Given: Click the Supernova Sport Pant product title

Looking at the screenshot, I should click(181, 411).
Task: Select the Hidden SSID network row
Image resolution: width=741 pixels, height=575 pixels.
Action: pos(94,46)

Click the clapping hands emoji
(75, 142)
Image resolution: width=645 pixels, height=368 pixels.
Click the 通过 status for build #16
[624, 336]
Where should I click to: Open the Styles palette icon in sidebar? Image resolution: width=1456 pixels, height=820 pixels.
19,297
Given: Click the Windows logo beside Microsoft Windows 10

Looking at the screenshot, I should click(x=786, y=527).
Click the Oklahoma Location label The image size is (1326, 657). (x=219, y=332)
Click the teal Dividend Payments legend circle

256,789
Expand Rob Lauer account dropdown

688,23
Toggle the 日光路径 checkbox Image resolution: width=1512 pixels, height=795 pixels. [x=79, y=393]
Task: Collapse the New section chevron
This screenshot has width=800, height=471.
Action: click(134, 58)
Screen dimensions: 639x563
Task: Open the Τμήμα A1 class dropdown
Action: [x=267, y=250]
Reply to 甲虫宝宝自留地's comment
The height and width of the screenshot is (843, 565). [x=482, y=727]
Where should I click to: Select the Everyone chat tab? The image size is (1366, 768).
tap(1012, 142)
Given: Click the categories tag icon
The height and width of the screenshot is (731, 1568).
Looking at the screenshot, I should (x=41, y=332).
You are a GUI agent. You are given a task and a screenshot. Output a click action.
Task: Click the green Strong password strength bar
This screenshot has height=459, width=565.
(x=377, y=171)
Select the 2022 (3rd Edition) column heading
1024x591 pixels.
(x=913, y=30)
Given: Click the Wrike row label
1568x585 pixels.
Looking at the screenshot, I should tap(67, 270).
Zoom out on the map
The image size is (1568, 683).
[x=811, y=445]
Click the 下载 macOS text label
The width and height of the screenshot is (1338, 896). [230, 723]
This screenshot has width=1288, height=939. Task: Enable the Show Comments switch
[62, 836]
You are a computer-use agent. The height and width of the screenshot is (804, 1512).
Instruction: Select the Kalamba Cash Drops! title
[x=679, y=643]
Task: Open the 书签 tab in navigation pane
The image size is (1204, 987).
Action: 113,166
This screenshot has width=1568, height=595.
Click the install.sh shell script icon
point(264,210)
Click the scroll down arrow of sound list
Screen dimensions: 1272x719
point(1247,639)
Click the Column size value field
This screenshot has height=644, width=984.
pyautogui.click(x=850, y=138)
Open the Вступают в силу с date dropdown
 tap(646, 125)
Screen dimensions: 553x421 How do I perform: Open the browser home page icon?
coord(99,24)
═══
TASK STATEMENT
Check each line of the records for the word "agent", and show the lines that contain it.

RESULT OF THE EXERCISE
You are a GUI agent. You are given a task and a screenshot. Output a click action.
You are a computer-use agent. The height and width of the screenshot is (804, 1512).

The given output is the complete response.